Los poquísimos estudios que tenemos nos alertan, por ejemplo, de que las jóvenes musulmanas licenciadas tienen enormes dificultades para encontrar trabajo debido a su religión. De los chicos sabemos poco, porque la mejor manera de no tener que cuestionarnos cómo funcionamos como sociedad es precisamente no saber qué pasa más allá de nuestras narices.
Volviendo a la imagen de Columbine, hay elementos para un cierto optimismo. El nivel de anomia social de los jóvenes europeos parece estar aún lejos del de los estadounidenses. Los yihadistas europeos siguen atentando en espacios alejados de su cotidianeidad. Pueden matar porque atentan contra un enemigo abstracto, caricaturizado en su proceso de radicalización. El odio y la rabia, pues, no tienen una forma concreta, y la ruptura con la sociedad no es total. Por las declaraciones de sus amigos y conocidos, parece poco probable que los jóvenes de Ripoll hubieran podido atentar en su propio pueblo, lo que refuerza la teoría del papel del imán como clave en el proceso.

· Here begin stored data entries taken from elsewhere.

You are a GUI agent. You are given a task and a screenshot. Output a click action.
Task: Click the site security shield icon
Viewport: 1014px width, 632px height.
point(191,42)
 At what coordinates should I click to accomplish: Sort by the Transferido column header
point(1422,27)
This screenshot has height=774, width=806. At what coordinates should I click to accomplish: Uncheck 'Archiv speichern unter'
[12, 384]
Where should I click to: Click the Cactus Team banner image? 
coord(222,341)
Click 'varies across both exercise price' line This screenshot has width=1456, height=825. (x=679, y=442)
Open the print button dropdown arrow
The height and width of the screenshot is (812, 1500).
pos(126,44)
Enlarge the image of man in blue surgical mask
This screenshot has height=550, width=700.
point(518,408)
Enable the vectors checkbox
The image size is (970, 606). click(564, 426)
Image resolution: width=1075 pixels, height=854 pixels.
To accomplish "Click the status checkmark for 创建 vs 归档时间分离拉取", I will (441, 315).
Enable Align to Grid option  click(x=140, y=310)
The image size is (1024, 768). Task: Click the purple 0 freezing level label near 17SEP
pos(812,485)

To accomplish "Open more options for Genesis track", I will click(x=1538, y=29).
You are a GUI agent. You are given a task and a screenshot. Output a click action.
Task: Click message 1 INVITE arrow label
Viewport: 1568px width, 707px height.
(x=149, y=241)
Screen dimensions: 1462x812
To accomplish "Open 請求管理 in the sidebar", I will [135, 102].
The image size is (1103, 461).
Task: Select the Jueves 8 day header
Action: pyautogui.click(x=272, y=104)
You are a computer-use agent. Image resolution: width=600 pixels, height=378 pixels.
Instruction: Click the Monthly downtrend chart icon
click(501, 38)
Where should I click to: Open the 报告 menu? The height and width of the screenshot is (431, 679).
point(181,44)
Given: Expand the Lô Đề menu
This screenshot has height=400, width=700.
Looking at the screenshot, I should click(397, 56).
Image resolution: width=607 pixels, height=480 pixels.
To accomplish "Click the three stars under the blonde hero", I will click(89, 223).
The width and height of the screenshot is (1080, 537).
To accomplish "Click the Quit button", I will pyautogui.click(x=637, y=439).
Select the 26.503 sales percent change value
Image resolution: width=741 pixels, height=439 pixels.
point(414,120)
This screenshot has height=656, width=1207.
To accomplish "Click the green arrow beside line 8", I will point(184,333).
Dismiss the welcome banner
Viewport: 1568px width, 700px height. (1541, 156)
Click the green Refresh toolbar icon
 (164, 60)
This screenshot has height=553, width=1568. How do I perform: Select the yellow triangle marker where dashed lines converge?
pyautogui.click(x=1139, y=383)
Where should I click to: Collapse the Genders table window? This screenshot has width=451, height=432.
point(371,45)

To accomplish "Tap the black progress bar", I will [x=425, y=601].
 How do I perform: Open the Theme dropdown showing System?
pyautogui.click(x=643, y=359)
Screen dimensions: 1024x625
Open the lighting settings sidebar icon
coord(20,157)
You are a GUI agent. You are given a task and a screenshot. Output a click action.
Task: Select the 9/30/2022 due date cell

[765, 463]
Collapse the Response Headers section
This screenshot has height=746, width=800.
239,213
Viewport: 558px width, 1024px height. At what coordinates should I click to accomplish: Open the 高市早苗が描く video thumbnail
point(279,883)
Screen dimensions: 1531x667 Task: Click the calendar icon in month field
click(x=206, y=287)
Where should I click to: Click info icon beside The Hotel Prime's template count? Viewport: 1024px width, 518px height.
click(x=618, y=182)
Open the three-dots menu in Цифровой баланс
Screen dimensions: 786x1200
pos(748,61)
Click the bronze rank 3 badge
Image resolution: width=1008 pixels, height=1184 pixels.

Los hechos del 17A nos obligan a enfrentarnos con algunos de los peores rasgos de nuestra sociedad y las dinámicas sociales que hemos creado. Nos dan, también, la posibilidad de abordarlos para cambiarlos. Dejemos pues de gastar el dinero en teorías que no se sustentan en hechos, dejemos de invertir fondos públicos en tecnologías de control, en muros y bolardos y empecemos a construir políticas policiales y de seguridad orientadas al seguimiento efectivo de aquellos que responden a un perfil de radicalización. Investiguemos mucho a unos pocos, y no poco a muchos como hacemos ahora. Y despleguemos en paralelo políticas de integración basadas en los hechos y no en fantasías fruto de estereotipos.